Insurance companies will do random audits. Providers cannot opt out of this. Clients cannot opt out of this occurring either. The only way to avoid this is to utilize self pay for services. Your insurance is covering a portion of payment for your services & receiving claims so much of, although not all, of the information they request they essentially have access to already. Requested information may include diagnosis code(s), length of sessions, dates of service and prognosis. The information they request has to be provided. Individual session notes are not typically requested.
In an attempt to avoid any surprises your insurance will be verified prior to your intake session.
Which insurance plans are accepted as in-network?
North Carolina: Blue Cross Blue Shield (NOT Blue Home), Aetna, State Health Plan, Medcost, United (NOT UMR)
Florida: BCBS (PPO plans only; NOT FL Blue)
Please send your D.O.B and a picture of the front and back of you insurance card to info@lynettecisnerostherapy.com we will verify in network status to avoid any surprises prior to scheduling.
How do I submit payment for services rendered?
Once you decide to schedule your initial appointment, you will be sent a link to create a secure client portal and complete all required paperwork/consent forms. You will be asked at that time to provide a credit/debit card or HSA card that will be kept on your file so payment can be automatically charged, based on your estimated copay after each session.
All major credit, debit and HSA cards are accepted.
What if my insurance plan is considered out-of-network?
In this case, a 'courtesy' claim will be submitted to your insurance directly. Your insurance provider would then, if applicable, reimburse you directly or the amount paid may be applied to your deductible.
I strongly encourage that you seek clarification from your insurance plan directly regarding your out-of-network benefits.
The self pay rates will be collected for out-of-network clients at the end of each session.
What questions should I ask my insurance company?
Does my health insurance plan include mental health benefits?
Note: It may be beneficial to inquire about costs related to billing codes 90791 (intake/diagnostic assessment) and 90837 (standard 60min. individual session)
Do I have a deductible? If so, what is it and have I met it yet?
Do I have co-insurance rates that apply?
Does my plan limit how many sessions per calendar year I can have? If so, what is the limit?
Do I need written approval from my primary care physician in order for services to be covered?
What if I live in a different state than Lynette is licensed in?
I can only provide services for clients in North Carolina & Florida as these are the states I hold active professional mental health licenses in. Mental health providers are currently restricted by state licensing rules regarding practicing across state lines although this is in the process of change.

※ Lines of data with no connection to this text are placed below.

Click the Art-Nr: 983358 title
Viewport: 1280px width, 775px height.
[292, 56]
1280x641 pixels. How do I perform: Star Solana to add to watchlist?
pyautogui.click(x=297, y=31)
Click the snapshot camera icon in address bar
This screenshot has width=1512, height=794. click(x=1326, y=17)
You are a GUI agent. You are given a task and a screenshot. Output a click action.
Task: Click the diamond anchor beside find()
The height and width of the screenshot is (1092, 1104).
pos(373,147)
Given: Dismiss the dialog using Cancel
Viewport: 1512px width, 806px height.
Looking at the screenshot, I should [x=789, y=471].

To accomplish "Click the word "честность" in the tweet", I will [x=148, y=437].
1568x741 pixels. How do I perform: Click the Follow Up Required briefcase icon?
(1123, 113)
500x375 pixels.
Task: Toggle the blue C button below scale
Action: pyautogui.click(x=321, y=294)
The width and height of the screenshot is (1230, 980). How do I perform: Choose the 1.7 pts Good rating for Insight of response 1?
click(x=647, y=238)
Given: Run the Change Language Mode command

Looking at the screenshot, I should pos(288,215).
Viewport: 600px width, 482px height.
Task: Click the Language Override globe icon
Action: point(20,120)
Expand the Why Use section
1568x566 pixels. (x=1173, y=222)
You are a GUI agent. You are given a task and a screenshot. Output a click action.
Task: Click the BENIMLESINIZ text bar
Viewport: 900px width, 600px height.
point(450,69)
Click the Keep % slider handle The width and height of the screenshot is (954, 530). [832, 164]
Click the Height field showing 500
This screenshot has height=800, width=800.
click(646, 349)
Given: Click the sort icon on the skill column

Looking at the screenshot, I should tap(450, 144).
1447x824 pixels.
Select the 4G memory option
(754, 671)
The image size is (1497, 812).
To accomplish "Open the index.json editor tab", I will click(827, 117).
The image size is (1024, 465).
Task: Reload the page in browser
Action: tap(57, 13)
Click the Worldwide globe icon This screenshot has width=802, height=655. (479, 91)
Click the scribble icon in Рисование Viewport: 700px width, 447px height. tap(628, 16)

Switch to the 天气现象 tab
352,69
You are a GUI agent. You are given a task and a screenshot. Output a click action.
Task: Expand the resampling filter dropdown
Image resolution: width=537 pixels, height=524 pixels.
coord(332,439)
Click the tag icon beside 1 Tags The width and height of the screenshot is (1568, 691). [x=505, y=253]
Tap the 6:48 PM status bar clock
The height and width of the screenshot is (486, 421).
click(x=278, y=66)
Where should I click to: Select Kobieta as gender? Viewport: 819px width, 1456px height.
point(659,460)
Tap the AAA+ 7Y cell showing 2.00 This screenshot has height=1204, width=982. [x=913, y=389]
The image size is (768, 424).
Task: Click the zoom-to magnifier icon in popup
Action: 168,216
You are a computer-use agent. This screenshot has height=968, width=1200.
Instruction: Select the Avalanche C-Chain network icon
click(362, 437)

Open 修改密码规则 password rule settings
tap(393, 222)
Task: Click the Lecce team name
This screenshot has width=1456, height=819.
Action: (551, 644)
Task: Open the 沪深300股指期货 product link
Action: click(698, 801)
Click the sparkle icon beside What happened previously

There is current legislation regarding enacting the 'Interstate Counseling Compact'. The implementation of this act will remove obstacles for licensed counselors treating clients who have to relocate across state lines for jobs, academic pursuits or family care situations. Continuity of care is important for a client's progress and well being. Any client who has had their treatment interrupted can likely attest to this. It can be very difficult for some clients to begin again with a new counselor especially during times of transition.
Hopefully the nationwide systems will be in place for the participating states sometime in 2025.